─── Records

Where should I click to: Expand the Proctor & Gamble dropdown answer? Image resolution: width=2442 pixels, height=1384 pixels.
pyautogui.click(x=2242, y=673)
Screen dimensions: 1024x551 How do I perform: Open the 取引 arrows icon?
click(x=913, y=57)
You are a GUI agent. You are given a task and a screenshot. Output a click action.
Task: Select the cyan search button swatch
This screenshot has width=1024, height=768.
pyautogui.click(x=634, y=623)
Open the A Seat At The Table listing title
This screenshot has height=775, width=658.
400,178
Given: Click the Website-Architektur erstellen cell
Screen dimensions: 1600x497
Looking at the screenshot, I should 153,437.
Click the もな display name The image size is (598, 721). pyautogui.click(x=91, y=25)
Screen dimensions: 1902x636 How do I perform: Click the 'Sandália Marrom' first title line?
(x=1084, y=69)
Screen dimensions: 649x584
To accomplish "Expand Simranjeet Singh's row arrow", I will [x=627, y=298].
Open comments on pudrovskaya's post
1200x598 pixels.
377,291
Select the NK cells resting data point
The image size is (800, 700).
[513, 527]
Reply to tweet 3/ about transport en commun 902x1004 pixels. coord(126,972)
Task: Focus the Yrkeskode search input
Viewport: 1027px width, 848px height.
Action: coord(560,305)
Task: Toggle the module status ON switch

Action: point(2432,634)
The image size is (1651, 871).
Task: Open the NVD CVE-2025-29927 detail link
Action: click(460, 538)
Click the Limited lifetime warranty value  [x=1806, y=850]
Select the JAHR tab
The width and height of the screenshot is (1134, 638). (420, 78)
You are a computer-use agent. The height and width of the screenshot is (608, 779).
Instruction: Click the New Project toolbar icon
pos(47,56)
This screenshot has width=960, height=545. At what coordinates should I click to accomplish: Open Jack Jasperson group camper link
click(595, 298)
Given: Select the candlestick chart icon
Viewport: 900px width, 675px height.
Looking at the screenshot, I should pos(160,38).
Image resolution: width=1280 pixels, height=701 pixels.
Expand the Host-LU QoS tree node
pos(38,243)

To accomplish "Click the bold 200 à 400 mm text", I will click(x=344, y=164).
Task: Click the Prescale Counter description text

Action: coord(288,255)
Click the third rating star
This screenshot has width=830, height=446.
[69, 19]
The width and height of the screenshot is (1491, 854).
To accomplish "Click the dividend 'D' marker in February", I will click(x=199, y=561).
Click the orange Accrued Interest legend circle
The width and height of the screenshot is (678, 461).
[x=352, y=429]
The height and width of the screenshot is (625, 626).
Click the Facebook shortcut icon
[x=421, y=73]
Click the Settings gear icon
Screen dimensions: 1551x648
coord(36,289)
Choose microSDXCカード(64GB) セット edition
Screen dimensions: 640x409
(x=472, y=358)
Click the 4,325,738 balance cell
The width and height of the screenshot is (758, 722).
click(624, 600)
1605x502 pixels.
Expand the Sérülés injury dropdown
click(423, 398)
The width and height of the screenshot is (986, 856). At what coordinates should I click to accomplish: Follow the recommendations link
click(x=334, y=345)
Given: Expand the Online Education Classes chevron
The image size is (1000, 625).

──────

All the lines above should come back exactly as written.

→ **Answer box**:
Where should I click to: Expand the Proctor & Gamble dropdown answer? Image resolution: width=2442 pixels, height=1384 pixels.
pyautogui.click(x=2242, y=673)
Screen dimensions: 1024x551 How do I perform: Open the 取引 arrows icon?
click(x=913, y=57)
You are a GUI agent. You are given a task and a screenshot. Output a click action.
Task: Select the cyan search button swatch
This screenshot has width=1024, height=768.
pyautogui.click(x=634, y=623)
Open the A Seat At The Table listing title
This screenshot has height=775, width=658.
400,178
Given: Click the Website-Architektur erstellen cell
Screen dimensions: 1600x497
Looking at the screenshot, I should 153,437.
Click the もな display name The image size is (598, 721). pyautogui.click(x=91, y=25)
Screen dimensions: 1902x636 How do I perform: Click the 'Sandália Marrom' first title line?
(x=1084, y=69)
Screen dimensions: 649x584
To accomplish "Expand Simranjeet Singh's row arrow", I will [x=627, y=298].
Open comments on pudrovskaya's post
1200x598 pixels.
377,291
Select the NK cells resting data point
The image size is (800, 700).
[513, 527]
Reply to tweet 3/ about transport en commun 902x1004 pixels. coord(126,972)
Task: Focus the Yrkeskode search input
Viewport: 1027px width, 848px height.
Action: coord(560,305)
Task: Toggle the module status ON switch

Action: point(2432,634)
The image size is (1651, 871).
Task: Open the NVD CVE-2025-29927 detail link
Action: click(460, 538)
Click the Limited lifetime warranty value  [x=1806, y=850]
Select the JAHR tab
The width and height of the screenshot is (1134, 638). (420, 78)
You are a computer-use agent. The height and width of the screenshot is (608, 779).
Instruction: Click the New Project toolbar icon
pos(47,56)
This screenshot has width=960, height=545. At what coordinates should I click to accomplish: Open Jack Jasperson group camper link
click(595, 298)
Given: Select the candlestick chart icon
Viewport: 900px width, 675px height.
Looking at the screenshot, I should pos(160,38).
Image resolution: width=1280 pixels, height=701 pixels.
Expand the Host-LU QoS tree node
pos(38,243)

To accomplish "Click the bold 200 à 400 mm text", I will click(x=344, y=164).
Task: Click the Prescale Counter description text

Action: coord(288,255)
Click the third rating star
This screenshot has width=830, height=446.
[69, 19]
The width and height of the screenshot is (1491, 854).
To accomplish "Click the dividend 'D' marker in February", I will click(x=199, y=561).
Click the orange Accrued Interest legend circle
The width and height of the screenshot is (678, 461).
[x=352, y=429]
The height and width of the screenshot is (625, 626).
Click the Facebook shortcut icon
[x=421, y=73]
Click the Settings gear icon
Screen dimensions: 1551x648
coord(36,289)
Choose microSDXCカード(64GB) セット edition
Screen dimensions: 640x409
(x=472, y=358)
Click the 4,325,738 balance cell
The width and height of the screenshot is (758, 722).
click(624, 600)
1605x502 pixels.
Expand the Sérülés injury dropdown
click(423, 398)
The width and height of the screenshot is (986, 856). At what coordinates should I click to accomplish: Follow the recommendations link
click(x=334, y=345)
Given: Expand the Online Education Classes chevron
The image size is (1000, 625).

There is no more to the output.